▶ TAREFAS:
a – Transcreva fielmente o trecho do texto sobre Hegel e a historiografia que começa em "Dentro da ótica" e segue até "e o conhecimento.".
b – Responda com base no texto sobre Hegel e a historiografia:
(i) Quais anos aparecem entre parênteses ao lado do nome de Hegel?
(ii) Segundo M. Eliade, o que é superior à faculdade de rememorar?
(iii) Como o texto qualifica a filosofia sistêmica proposta por Hegel?
c – Enumere todos os autores nos quais o texto sobre Hegel e a historiografia analisa a influência de Hegel.

Hegel e a historiografia oitocentista

Por: Adílio Jorge Marques

Introdução

O objetivo deste trabalho é mostrar de maneira breve a importância de G. W. F. Hegel (1770-1831) na formação historiográfica do século XIX e, consequentemente, na estruturação oitocentista da história das ciências. Busco trazer a concepção de que o pensamento político e o legado historiográfico de Hegel não podem ser analisados de maneira superficial. Para tal, analiso sua grande importância e influência nos seguintes autores: Leopold von Ranke, T. Carlyle, K. Marx e F. Engels (juntamente), e J. G. Droysen. De suas biografias e sistemas socio-históricos pode-se recuperar a contribuição do sistema filosófico hegeliano, com a marca do idealismo lógico e da dialética, seja aceitando, condenando ou propondo adaptações a esse mesmo pensamento hegeliano. Apesar de interpretar que Hegel legou-nos uma concepção de modernidade que deveria dar conta da totalidade, porém, fica entendido que seu sistema não é aqui interpretado como a superação de toda contradição política e histórica, e não é também a absolutização do destino humano e da realidade.

Discussão

Segundo M. Eliade há diferença entre memória (mneme) e recordação (anamnesis). A memória perfeita é superior à faculdade de rememorar. A recordação implica em um esquecimento que se manifestou no ser e tal perda, para alguns povos antigos, equivale a uma forma de escravidão, à ignorância e mesmo à morte. Pode-se dizer que os historiadores, ao longo da trajetória humana, buscaram a “memória perfeita” através de suas obras, cada um ao seu modo, tentando repassar à sociedade fatos cronológicos através de determinada visão de mundo. Vários sentidos moldaram esse “prisma”, fosse mais pessoal, imparcial, político, estético, social, econômico, etc. Há uma evolução desde a Antiguidade em termos de análise do que seja o registro da memória de uma nação, evoluindo a historiografia como método, arte, de trazer à luz a história. Esta sofre influência da cultura em que o pensador originante esteve imerso, e mesmo hoje fica mais claro que a interlocução com o texto também terá a contribuição daqueles que interpretam esse texto primeiro.
Dentro da ótica dessa influência metastisada, particularmente ao século XIX, encontra-se G. W. F. Hegel, considerado por muitos o filósofo de maior influência para o debate historiográfico de sua época. Despertou o interesse no saber de que a história pode ser usada tanto pelos que pensam e constroem as nações, como por aqueles que as dirigem, sendo uma forma, um vetor, para a análise de tudo o que se passou no tempo histórico (e que projeta o homem para fora daquele mesmo momento histórico próprio). Hegel propõe uma filosofia sistêmica (último grande sistema da modernidade), onde há a busca pela identidade através da dialética no mundo e nos povos. Coloca o pensar na totalidade, no saber absoluto. Projeta uma consciência crítica que, pela reflexão, gera um processo de formação do homem e o conhecimento.

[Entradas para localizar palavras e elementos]
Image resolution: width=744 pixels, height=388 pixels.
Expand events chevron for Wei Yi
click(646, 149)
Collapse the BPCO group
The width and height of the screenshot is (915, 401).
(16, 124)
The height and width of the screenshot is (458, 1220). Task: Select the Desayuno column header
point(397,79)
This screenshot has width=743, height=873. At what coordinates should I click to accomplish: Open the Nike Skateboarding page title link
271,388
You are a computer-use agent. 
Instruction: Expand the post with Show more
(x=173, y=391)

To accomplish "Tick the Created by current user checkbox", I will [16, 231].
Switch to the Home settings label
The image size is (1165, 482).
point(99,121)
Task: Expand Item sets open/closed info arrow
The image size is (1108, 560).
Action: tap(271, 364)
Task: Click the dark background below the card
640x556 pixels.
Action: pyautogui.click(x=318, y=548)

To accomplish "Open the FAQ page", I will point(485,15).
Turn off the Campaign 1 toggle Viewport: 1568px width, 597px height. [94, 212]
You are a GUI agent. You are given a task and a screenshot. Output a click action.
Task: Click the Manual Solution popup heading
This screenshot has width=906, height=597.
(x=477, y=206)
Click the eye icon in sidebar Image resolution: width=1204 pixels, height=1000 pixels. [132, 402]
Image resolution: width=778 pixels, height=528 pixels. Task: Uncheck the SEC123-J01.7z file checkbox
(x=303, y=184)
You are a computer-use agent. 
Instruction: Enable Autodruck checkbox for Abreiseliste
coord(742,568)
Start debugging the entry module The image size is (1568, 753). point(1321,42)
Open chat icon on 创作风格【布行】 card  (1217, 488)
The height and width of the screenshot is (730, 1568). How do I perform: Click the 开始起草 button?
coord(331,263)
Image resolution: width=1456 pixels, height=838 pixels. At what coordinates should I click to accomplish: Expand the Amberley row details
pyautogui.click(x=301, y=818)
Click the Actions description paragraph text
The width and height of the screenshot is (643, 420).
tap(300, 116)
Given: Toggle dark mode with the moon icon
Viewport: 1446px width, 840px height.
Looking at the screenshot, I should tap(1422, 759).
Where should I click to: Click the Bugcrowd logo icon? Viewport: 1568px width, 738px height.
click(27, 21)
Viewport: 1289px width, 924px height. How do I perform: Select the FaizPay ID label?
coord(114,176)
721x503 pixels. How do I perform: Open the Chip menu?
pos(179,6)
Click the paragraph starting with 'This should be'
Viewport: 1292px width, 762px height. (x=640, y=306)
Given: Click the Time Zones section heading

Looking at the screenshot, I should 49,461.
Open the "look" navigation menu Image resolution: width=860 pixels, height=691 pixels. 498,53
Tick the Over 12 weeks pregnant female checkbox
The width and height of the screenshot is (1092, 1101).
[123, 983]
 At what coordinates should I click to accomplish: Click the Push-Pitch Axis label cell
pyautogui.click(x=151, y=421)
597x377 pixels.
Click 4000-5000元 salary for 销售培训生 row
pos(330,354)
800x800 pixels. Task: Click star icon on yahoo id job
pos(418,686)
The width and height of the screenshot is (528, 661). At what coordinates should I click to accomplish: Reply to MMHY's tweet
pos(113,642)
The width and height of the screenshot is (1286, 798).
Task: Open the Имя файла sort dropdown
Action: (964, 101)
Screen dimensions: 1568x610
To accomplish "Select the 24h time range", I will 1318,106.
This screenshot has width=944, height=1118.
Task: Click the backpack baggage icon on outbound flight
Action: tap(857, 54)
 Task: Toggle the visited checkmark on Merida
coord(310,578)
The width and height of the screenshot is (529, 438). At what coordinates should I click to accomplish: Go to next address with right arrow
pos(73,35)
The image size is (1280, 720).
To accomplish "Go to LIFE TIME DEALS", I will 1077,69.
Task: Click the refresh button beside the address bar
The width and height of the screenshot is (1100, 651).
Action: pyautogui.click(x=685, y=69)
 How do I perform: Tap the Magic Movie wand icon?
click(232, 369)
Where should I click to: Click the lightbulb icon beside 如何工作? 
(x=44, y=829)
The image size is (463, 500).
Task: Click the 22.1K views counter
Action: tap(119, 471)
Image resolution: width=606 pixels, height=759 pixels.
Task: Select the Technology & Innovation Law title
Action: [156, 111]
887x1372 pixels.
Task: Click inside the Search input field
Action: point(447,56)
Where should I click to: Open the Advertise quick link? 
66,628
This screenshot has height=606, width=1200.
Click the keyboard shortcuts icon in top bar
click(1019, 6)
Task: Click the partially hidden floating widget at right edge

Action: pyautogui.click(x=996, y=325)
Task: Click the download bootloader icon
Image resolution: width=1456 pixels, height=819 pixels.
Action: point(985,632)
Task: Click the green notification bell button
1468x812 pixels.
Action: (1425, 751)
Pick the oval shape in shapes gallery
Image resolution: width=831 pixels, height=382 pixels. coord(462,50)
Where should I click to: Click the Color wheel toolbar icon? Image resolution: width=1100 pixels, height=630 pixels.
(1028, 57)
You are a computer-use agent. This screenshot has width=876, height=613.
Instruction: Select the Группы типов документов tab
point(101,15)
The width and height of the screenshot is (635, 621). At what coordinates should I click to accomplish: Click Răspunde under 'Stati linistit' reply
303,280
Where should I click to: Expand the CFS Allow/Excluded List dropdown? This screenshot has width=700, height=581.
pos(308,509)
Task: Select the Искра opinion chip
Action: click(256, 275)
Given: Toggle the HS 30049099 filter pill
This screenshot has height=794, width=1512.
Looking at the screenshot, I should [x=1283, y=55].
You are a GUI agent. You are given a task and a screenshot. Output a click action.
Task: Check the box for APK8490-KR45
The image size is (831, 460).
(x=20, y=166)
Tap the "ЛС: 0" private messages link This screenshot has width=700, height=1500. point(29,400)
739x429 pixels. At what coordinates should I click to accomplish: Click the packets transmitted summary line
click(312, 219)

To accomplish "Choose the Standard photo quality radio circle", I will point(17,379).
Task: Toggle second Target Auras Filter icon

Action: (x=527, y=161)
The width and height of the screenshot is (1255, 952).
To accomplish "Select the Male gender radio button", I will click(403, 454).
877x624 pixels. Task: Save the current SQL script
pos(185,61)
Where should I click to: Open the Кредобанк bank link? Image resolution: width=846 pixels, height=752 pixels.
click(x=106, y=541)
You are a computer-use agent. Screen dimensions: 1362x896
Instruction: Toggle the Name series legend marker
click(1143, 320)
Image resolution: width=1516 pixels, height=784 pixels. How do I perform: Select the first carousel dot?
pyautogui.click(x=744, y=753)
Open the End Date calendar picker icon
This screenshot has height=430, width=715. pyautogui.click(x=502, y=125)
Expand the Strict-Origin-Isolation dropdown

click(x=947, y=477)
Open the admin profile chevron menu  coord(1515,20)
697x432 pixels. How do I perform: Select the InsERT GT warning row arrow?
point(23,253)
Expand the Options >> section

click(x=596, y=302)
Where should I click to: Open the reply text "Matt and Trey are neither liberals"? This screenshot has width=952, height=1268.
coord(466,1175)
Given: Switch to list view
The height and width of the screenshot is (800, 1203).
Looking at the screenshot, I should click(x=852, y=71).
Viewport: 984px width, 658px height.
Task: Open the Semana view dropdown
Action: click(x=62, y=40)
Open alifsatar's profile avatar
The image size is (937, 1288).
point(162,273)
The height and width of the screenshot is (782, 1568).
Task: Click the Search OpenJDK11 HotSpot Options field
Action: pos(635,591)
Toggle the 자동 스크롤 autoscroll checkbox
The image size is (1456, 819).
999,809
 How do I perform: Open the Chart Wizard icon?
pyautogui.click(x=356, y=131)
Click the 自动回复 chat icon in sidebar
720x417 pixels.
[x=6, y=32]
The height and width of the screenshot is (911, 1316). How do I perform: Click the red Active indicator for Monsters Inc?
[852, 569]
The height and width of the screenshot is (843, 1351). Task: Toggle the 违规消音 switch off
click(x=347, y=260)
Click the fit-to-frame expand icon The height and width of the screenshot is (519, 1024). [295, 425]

▶ RESULTADOS DO EXERCÍCIO:
a –
Dentro da ótica dessa influência metastisada, particularmente ao século XIX, encontra-se G. W. F. Hegel, considerado por muitos o filósofo de maior influência para o debate historiográfico de sua época. Despertou o interesse no saber de que a história pode ser usada tanto pelos que pensam e constroem as nações, como por aqueles que as dirigem, sendo uma forma, um vetor, para a análise de tudo o que se passou no tempo histórico (e que projeta o homem para fora daquele mesmo momento histórico próprio). Hegel propõe uma filosofia sistêmica (último grande sistema da modernidade), onde há a busca pela identidade através da dialética no mundo e nos povos. Coloca o pensar na totalidade, no saber absoluto. Projeta uma consciência crítica que, pela reflexão, gera um processo de formação do homem e o conhecimento.

b –
(i) 1770 e 1831.
(ii) A memória perfeita.
(iii) Como o último grande sistema da modernidade.

c –
Leopold von Ranke
T. Carlyle
K. Marx
F. Engels
J. G. Droysen